What will the Pope say about this, I wonder?

I am a firm believer in giving credit where credit is due and, in this particular instance, credit is due to the Catholic bishops of England, Wales and Scotland. Times Online has the following news:

THE hierarchy of the Roman Catholic Church has published a teaching document instructing the faithful that some parts of the Bible are not actually true.

The Catholic bishops of England, Wales and Scotland are warning their five million worshippers, as well as any others drawn to the study of scripture, that they should not expect “total accuracy” from the Bible.

“We should not expect to find in Scripture full scientific accuracy or complete historical precision,” they say in The Gift of Scripture.

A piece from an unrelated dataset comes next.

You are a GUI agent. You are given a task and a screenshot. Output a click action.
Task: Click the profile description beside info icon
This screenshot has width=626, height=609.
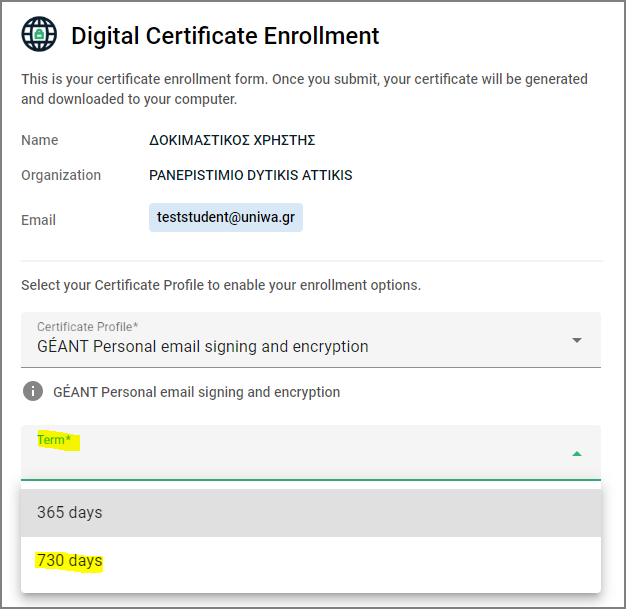(196, 392)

Of course, the Roman Catholic Church has been moving away from Bible literalism for quite a while – very few Catholics would have a problem with what Galileo and Copernicus claimed, even if it disagrees with the Bible. But, it is still very good to hear this said by Church authorities. The bishops go on to say the following about fundamentalism:

Such an approach is dangerous, for example, when people of one nation or group see in the Bible a mandate for their own superiority, and even consider themselves permitted by the Bible to use violence against others.

Well, I could not help but think of the following in this context:

I'm driven with a mission from God. God would tell me, George, go and fight those terrorists in Afghanistan. And I did, and then God would tell me, George, go and end the tyranny in Iraq... And I did.

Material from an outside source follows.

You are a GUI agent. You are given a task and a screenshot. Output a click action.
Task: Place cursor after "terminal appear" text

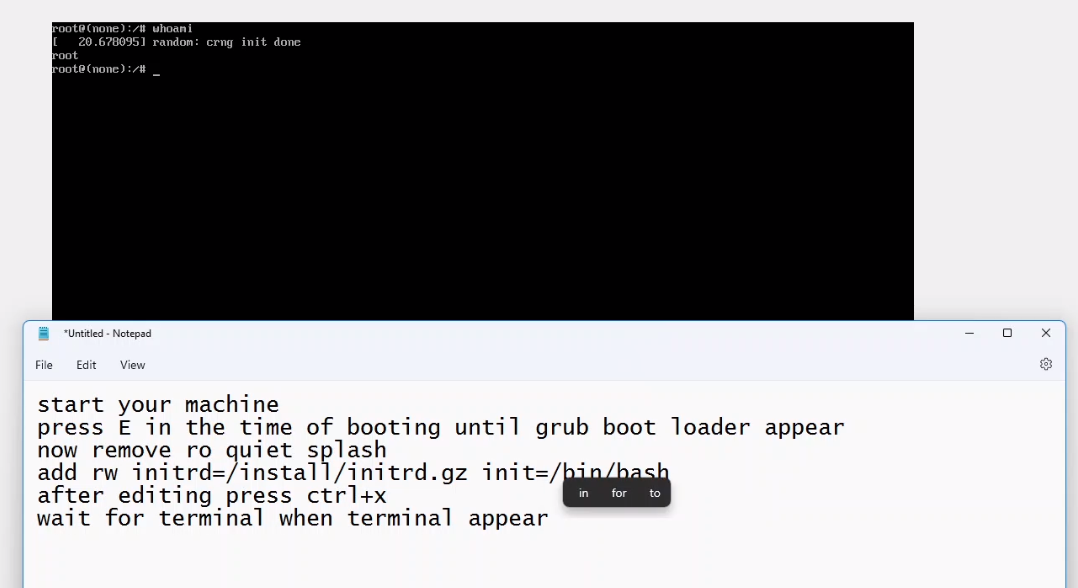549,518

Yes, that’s the head Chimp, himself, speaking to Palestinian representatives (from BBC World). Wonder if the British bishops were thinking of Dubya and his poodle when they wrote their document.

Of course, the bishops do not think that everything in the Bible is just a myth. For example, they do take the virgin birth to be a real event. They have to draw some line, otherwise they end up not being Catholics but being naturalists. But, where is this line to be drawn? I can not help that reasonable Catholics such as the British bishops are caught in a bind. On the one hand they are modern enough to realise that much in the Bible is, I might say, apocryphal but on the other hand, they are still religious enough to think that much isn’t. Those two positions aren’t compatible in the long term as a rational, historically-informed attitude to the contents of the Bible dissolves whatever dogmas it comes into contact with. The literalist have, in a sense, a much easier time – they simply have to completely forego rational thought in one area of their lives.